从零开始学习--kafka集群搭建的 两种方式

本文详细介绍了如何在三台服务器上搭建Kafka集群,包括下载Kafka安装包、配置Zookeeper集群、设置Kafka配置文件及启动集群的全过程。通过修改zookeeper.properties和server.properties文件,确保各节点broker.id唯一,最终实现消息生产和消费验证。

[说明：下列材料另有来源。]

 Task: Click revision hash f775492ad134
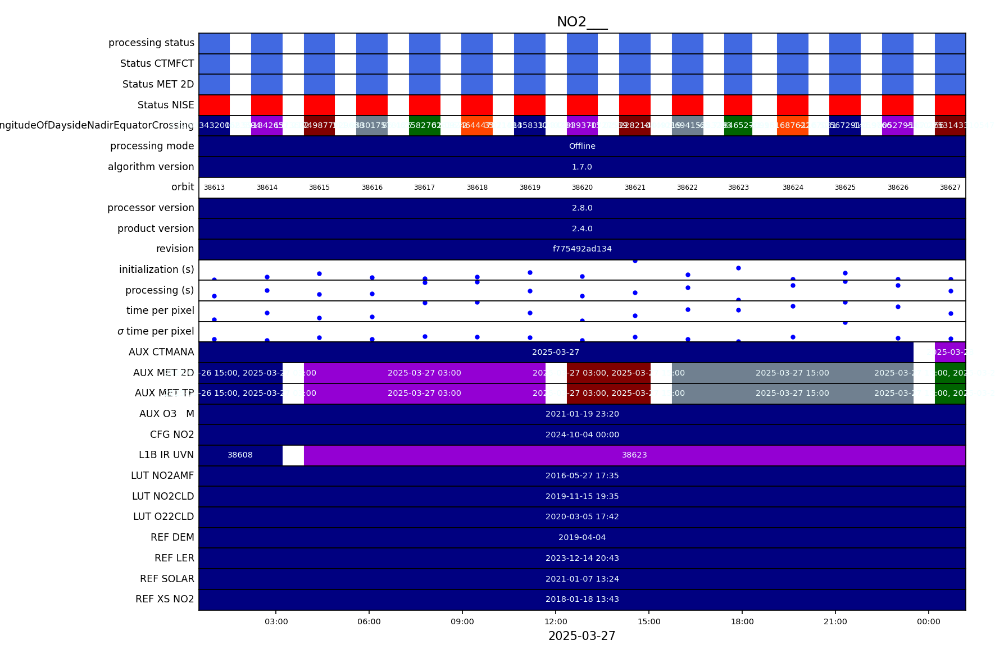(582, 249)
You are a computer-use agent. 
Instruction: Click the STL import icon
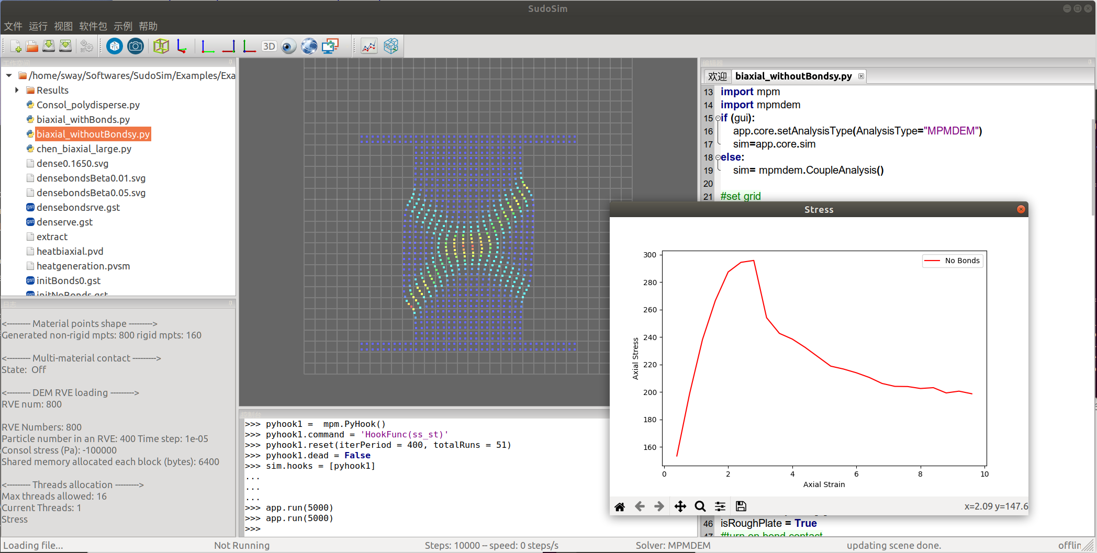point(115,47)
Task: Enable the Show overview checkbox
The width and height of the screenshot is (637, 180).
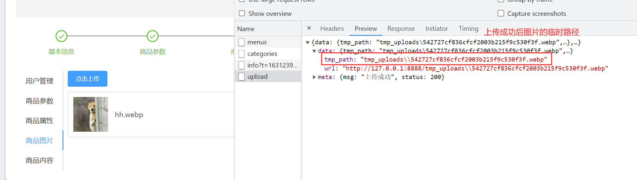Action: click(x=242, y=13)
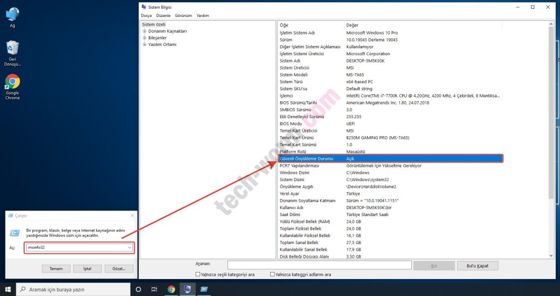
Task: Click the Bul'u Kapat button
Action: 478,265
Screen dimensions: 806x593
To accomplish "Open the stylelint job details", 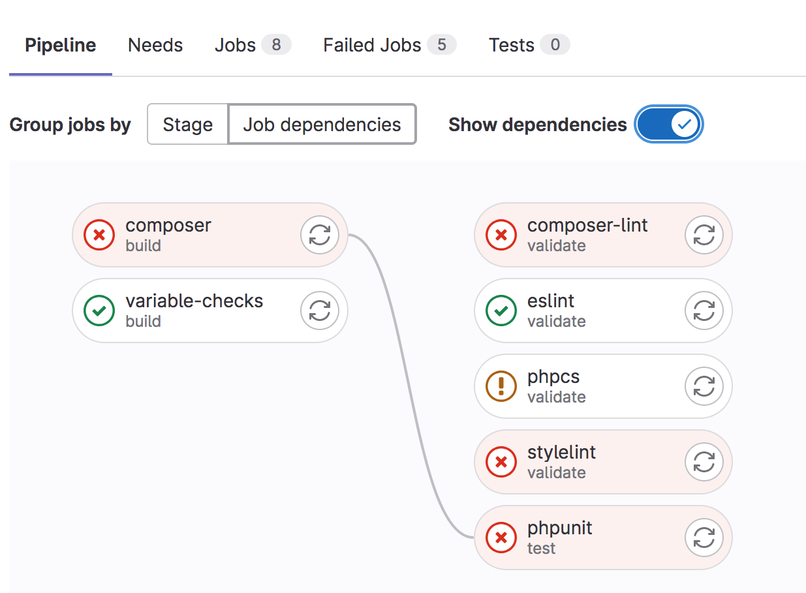I will (579, 462).
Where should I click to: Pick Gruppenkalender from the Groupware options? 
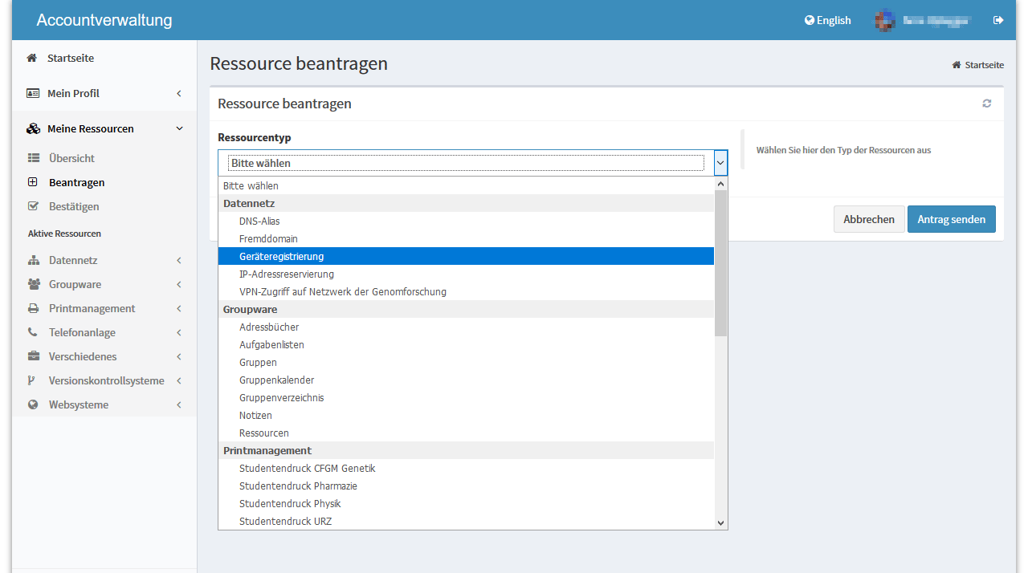277,380
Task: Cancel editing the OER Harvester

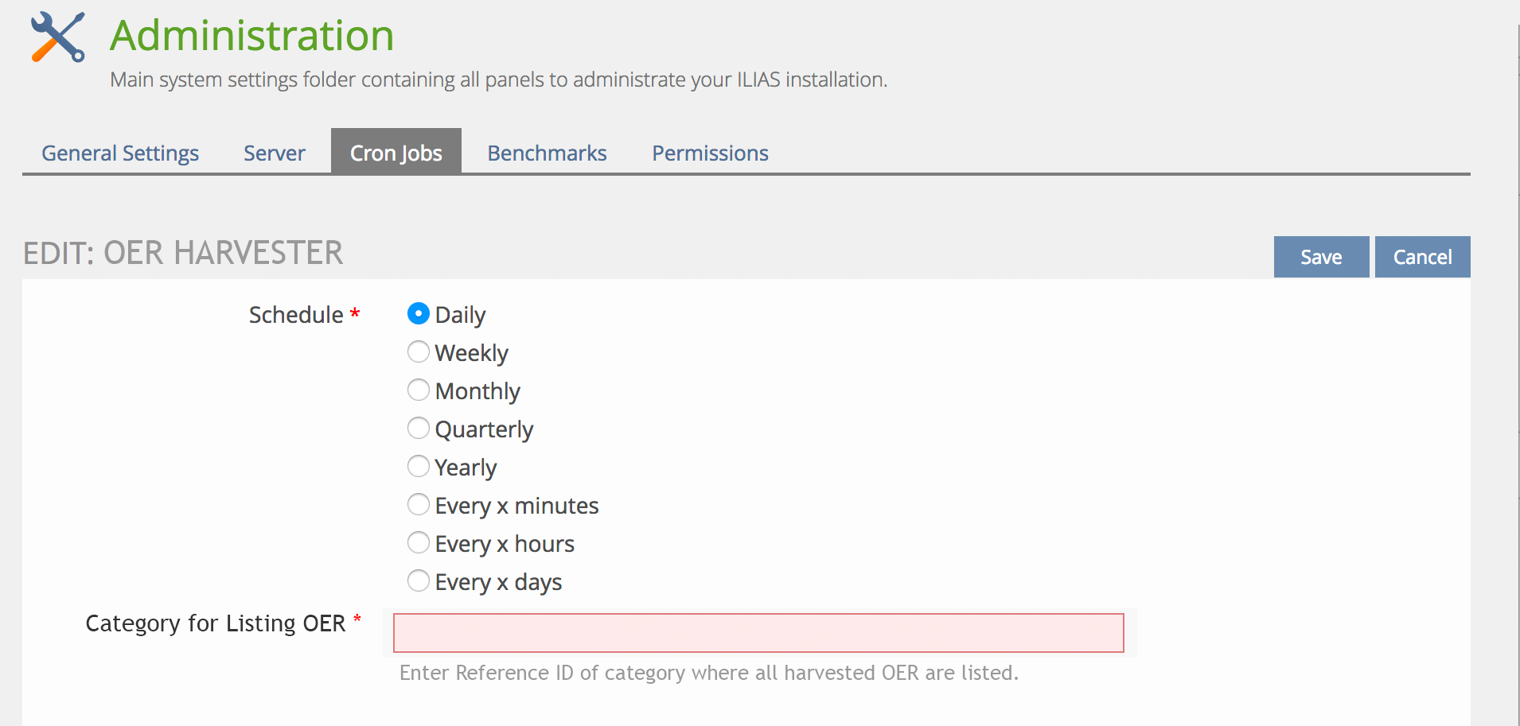Action: pos(1422,257)
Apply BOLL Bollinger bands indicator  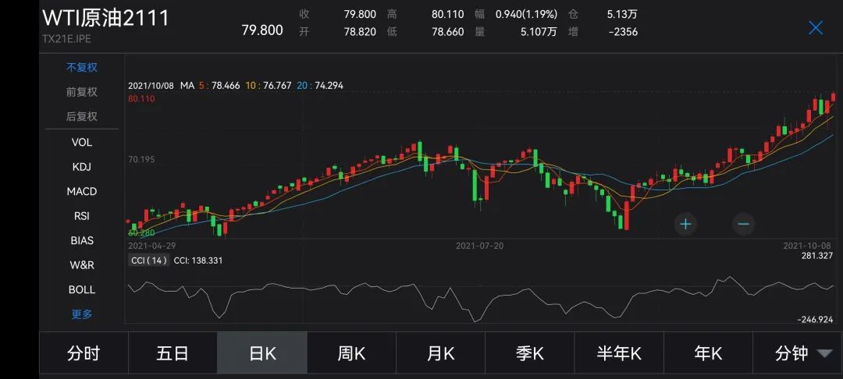click(82, 289)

摘要生成于 C知道 ,由 DeepSeek-R1 满血版支持, 前往体验 >

目录(第一种常规版,第二种bitnami版) 

一、下载kafka安装包

二、安装

三、配置

四、运行

 

一、下载kafka安装包

 准备好kafka安装包,官网下载地址: http://kafka.apache.org/downloads.html    下载最新的安装包;

 

二、安装

 注意

(1)Kafka的安装需要java环境,cent os 7自带java1.6版本,可以不用重新安装,直接使用自带的jdk 即可;如果觉得jdk版本太旧,也可以自己重新安装;

(2)以前的kafka还需要zookeeper,新版的kafka已经内置了一个zookeeper环境,所以我们可以直接使用安装;

 

将下载好的安装包 解压后

第一个箭头指向的是kafka配置文件,

第二个箭头指向的是zk的配置文件;

三、配置

先建立zk集群,直接使用kafka自带的zookeeper建立zk集群,修改zookeeper.properties文件:

三个机器上的zookeeper.properties文件配置相同,需要注意的是日志保存的路径,不会自动生成,需要自己手动建立相关的路径, dataLogDir是我自己加的,日志文件太多,把日志文件区分开;

 创建myid文件,进入/usr/local/kafka/zookeeper,创建myid文件,将三个服务器上的myid文件分别写入1,2,3,如图:

 
—-myid是zk集群用来发现彼此的标识,必须创建,且不能相同;

 进入kafka目录 执行启动zookeeper命令: 
./bin/zookeeper-server-start.sh config/zookeeper.properties & 
三台机器都执行启动命令,查看zookeeper的日志文件,没有报错就说明zookeeper集群启动成功了。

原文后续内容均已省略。